Delivering promises is one of the most important things a brand must do for its customers. Keeping commitments is much easier said than done, but customer loyalty lives and dies by companies’ ability to follow through. Succeed, and the brand generates loyalty and retention. Fail, and the organization ends up burning bridges—potentially permanently.
So, how can brands avoid breaking promises? Well, as I outline in my recent POV on this subject, one of the ways that companies can ensure that they consistently fulfill customer obligations is to create realistic brand promises in the first place. Here’s how brands can do that.
Know Your Customer
Brands should always evaluate the promises they make through a customer’s lens. That means knowing who their customers are, what they consider to be important, what they’re looking for in an experience, and why they come to you for it. This notion is sometimes referred to as the customer’s “moment of truth” and a brand has fulfilled a promise in their eyes when it delivers that moment consistently.
To many customers, the difference between failing to keep a promise and failing to deliver on a moment of truth is miniscule. In my aforementioned POV, I talk about how a colleague of mine experienced an especially brutal broken promise: an airline flight that didn’t uphold its promised anti-COVID safety measures.
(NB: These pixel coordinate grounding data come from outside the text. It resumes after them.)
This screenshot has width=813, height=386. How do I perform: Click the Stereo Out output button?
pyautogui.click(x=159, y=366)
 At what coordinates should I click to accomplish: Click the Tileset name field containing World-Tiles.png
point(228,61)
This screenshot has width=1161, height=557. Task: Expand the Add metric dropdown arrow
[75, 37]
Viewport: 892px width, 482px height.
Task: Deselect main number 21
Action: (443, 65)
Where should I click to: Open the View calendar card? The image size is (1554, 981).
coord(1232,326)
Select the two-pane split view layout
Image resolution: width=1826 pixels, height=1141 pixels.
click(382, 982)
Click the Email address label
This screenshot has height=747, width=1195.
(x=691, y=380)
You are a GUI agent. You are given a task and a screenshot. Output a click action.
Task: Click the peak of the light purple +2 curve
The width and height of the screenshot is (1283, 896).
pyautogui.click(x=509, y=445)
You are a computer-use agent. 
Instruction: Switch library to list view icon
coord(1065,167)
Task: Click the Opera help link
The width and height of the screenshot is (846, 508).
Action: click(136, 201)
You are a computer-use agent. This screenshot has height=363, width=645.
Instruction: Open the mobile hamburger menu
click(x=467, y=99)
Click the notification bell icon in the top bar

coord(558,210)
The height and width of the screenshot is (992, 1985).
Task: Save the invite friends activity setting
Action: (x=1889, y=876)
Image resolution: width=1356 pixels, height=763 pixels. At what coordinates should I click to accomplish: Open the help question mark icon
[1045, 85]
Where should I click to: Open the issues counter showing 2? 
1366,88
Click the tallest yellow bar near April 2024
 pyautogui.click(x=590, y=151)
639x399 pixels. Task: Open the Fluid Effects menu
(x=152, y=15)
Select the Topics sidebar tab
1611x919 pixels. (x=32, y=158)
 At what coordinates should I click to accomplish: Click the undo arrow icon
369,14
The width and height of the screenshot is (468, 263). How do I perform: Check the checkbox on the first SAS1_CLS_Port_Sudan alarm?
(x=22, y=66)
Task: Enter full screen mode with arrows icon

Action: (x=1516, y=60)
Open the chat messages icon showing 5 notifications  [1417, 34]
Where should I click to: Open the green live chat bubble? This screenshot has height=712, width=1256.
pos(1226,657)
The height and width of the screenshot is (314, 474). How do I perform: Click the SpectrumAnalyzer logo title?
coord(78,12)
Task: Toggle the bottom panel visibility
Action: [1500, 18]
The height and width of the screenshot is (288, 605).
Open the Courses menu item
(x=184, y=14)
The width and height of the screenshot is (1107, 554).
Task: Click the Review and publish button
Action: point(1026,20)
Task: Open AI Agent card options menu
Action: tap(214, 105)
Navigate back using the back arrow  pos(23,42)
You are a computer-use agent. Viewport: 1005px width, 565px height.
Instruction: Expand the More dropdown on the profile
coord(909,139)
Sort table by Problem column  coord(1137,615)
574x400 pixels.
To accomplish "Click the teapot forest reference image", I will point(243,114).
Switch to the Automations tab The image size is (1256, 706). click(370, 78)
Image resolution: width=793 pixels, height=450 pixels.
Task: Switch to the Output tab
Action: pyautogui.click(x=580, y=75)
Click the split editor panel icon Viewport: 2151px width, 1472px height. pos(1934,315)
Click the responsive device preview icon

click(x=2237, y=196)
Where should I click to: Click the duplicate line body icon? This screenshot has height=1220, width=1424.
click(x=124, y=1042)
Not understanding the moments of truth is one thing; understanding and then failing to deliver can be a deal breaker. Additionally, depending on the severity of the problem, some customers will not give brands a second chance.
Delivering The Goods
Companies need to clearly understand what their customers want so they can both rise to the challenge and ensure that they deliver flawlessly on that desire. Brands can increase their likelihood to succeed by building a customer experience (CX) program as part of their business operation. A decent CX program can make brands aware of customers’ wants and needs—a great CX program unites customer, employee, and marketplace perspectives to give companies a continuous, 360-degree view of the experience(s) they provide.
This approach gives brands the opportunity to know what their customers value, so they can create grounded, realistic promises that can be delivered every time. If nothing else, it’s always better to underpromise and overdeliver than to overpromise and underdeliver.
Brands that take this tack will be positioned to create not just good promises for their customers, but the right promises. Companies that pick the right brand promises and deliver at the moments of truth create customer loyalty and a stronger bottom line for themselves.